----- The input
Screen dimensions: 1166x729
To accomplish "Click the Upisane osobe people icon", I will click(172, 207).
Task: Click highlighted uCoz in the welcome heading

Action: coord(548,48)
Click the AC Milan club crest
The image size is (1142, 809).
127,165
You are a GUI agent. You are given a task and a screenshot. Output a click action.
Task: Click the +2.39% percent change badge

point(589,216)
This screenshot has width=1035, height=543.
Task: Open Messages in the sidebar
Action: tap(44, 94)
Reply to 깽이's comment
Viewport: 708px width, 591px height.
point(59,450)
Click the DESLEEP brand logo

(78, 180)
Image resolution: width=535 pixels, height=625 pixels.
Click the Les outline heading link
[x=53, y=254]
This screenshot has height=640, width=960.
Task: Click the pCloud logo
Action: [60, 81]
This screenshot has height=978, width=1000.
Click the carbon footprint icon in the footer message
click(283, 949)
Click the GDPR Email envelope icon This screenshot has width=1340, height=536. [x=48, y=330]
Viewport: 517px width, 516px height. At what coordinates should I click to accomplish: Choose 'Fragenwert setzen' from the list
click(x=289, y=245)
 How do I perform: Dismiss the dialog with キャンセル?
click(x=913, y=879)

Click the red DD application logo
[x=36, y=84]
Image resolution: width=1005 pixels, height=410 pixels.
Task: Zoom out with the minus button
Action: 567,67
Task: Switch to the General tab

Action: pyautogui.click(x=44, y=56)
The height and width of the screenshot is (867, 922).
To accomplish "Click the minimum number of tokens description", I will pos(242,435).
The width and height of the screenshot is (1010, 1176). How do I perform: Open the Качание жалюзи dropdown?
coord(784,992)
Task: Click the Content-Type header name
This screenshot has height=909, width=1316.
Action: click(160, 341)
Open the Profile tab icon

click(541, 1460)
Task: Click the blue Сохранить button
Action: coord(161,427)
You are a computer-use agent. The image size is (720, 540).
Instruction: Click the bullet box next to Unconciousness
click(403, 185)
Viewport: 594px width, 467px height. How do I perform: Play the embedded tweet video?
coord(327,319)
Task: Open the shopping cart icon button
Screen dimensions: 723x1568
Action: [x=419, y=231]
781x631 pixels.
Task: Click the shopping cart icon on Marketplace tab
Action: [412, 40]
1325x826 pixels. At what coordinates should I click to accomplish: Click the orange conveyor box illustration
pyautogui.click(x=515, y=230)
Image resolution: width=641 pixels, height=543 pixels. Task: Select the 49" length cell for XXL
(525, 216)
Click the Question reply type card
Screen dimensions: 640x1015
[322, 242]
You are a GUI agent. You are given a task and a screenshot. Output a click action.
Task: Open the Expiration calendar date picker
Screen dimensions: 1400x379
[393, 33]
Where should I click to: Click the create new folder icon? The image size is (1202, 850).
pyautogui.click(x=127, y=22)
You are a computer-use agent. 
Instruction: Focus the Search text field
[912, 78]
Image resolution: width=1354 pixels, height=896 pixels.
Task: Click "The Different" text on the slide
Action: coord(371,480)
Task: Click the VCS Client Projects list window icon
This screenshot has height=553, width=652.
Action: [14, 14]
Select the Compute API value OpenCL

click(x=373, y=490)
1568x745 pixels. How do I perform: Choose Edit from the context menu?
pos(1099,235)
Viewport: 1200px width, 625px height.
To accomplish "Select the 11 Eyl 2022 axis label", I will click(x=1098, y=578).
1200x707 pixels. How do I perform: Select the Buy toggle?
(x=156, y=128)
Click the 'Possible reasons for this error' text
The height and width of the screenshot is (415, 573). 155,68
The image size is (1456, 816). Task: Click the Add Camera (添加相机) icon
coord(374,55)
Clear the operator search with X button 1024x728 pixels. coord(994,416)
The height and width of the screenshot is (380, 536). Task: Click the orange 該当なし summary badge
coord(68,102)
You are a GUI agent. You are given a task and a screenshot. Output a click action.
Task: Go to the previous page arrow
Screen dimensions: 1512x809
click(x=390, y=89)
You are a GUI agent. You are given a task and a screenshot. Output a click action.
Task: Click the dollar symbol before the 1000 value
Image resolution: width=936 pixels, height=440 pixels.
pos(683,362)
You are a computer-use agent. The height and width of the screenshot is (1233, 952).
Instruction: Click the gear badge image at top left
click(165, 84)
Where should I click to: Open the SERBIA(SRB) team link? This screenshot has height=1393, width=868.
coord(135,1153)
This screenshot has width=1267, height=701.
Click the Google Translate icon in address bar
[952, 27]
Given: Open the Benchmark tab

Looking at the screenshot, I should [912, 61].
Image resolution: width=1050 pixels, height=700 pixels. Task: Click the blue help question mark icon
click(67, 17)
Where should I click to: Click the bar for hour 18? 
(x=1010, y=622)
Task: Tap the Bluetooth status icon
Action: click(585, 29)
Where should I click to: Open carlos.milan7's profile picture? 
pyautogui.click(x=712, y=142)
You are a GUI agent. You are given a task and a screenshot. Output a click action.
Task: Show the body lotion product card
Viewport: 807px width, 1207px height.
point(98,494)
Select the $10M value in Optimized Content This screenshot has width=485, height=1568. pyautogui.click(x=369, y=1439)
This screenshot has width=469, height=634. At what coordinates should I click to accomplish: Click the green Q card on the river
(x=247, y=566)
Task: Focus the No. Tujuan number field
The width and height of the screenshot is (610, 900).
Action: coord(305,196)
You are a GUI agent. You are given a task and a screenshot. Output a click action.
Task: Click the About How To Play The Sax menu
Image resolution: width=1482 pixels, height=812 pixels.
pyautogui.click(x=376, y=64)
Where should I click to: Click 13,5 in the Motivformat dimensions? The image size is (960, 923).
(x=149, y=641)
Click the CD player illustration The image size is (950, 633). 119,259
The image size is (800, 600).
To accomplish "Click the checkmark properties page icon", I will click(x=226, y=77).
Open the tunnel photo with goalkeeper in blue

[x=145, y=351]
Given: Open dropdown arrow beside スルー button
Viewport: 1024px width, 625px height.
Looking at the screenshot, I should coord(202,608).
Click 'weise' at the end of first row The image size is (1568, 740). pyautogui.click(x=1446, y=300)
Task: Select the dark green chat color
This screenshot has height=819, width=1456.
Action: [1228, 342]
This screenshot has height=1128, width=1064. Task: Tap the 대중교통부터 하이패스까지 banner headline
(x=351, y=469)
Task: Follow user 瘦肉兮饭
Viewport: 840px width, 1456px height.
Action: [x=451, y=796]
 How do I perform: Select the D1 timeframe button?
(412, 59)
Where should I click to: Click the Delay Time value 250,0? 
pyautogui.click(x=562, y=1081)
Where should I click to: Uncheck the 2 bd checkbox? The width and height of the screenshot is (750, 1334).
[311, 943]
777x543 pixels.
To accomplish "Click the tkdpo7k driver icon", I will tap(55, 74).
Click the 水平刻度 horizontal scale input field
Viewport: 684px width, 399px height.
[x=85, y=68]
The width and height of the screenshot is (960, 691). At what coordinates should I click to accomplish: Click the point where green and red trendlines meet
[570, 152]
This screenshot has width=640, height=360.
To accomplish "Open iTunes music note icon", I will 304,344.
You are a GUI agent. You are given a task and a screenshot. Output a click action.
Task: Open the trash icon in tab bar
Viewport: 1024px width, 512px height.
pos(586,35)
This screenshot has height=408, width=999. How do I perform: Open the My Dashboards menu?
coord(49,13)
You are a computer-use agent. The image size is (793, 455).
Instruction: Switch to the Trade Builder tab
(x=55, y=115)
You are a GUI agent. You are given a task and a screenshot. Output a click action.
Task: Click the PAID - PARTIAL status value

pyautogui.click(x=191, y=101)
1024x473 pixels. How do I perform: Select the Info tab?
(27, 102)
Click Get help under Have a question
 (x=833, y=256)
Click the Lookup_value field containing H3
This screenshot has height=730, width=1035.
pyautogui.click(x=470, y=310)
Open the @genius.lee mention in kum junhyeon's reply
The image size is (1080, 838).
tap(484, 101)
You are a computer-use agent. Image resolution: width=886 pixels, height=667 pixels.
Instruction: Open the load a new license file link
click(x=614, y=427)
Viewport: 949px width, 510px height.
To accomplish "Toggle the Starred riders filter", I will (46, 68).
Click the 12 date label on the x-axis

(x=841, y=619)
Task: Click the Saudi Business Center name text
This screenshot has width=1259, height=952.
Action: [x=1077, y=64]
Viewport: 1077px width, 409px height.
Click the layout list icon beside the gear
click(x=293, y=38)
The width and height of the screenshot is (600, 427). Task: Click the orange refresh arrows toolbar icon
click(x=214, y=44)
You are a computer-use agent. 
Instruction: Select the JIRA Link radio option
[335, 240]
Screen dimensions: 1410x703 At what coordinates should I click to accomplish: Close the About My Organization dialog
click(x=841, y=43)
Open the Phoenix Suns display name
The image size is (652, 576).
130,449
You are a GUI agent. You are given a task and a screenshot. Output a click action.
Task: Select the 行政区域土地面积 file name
----------
__Work request__.
Give exactly, and nothing besides, the lines from the one in which "Instruction: Open the" occurs through the end of the records.

__Output of the exercise__.
Instruction: Open the load a new license file link
click(x=614, y=427)
Viewport: 949px width, 510px height.
To accomplish "Toggle the Starred riders filter", I will (46, 68).
Click the 12 date label on the x-axis

(x=841, y=619)
Task: Click the Saudi Business Center name text
This screenshot has width=1259, height=952.
Action: [x=1077, y=64]
Viewport: 1077px width, 409px height.
Click the layout list icon beside the gear
click(x=293, y=38)
The width and height of the screenshot is (600, 427). Task: Click the orange refresh arrows toolbar icon
click(x=214, y=44)
You are a computer-use agent. 
Instruction: Select the JIRA Link radio option
[335, 240]
Screen dimensions: 1410x703 At what coordinates should I click to accomplish: Close the About My Organization dialog
click(x=841, y=43)
Open the Phoenix Suns display name
The image size is (652, 576).
130,449
You are a GUI agent. You are given a task and a screenshot. Output a click action.
Task: Select the 行政区域土地面积 file name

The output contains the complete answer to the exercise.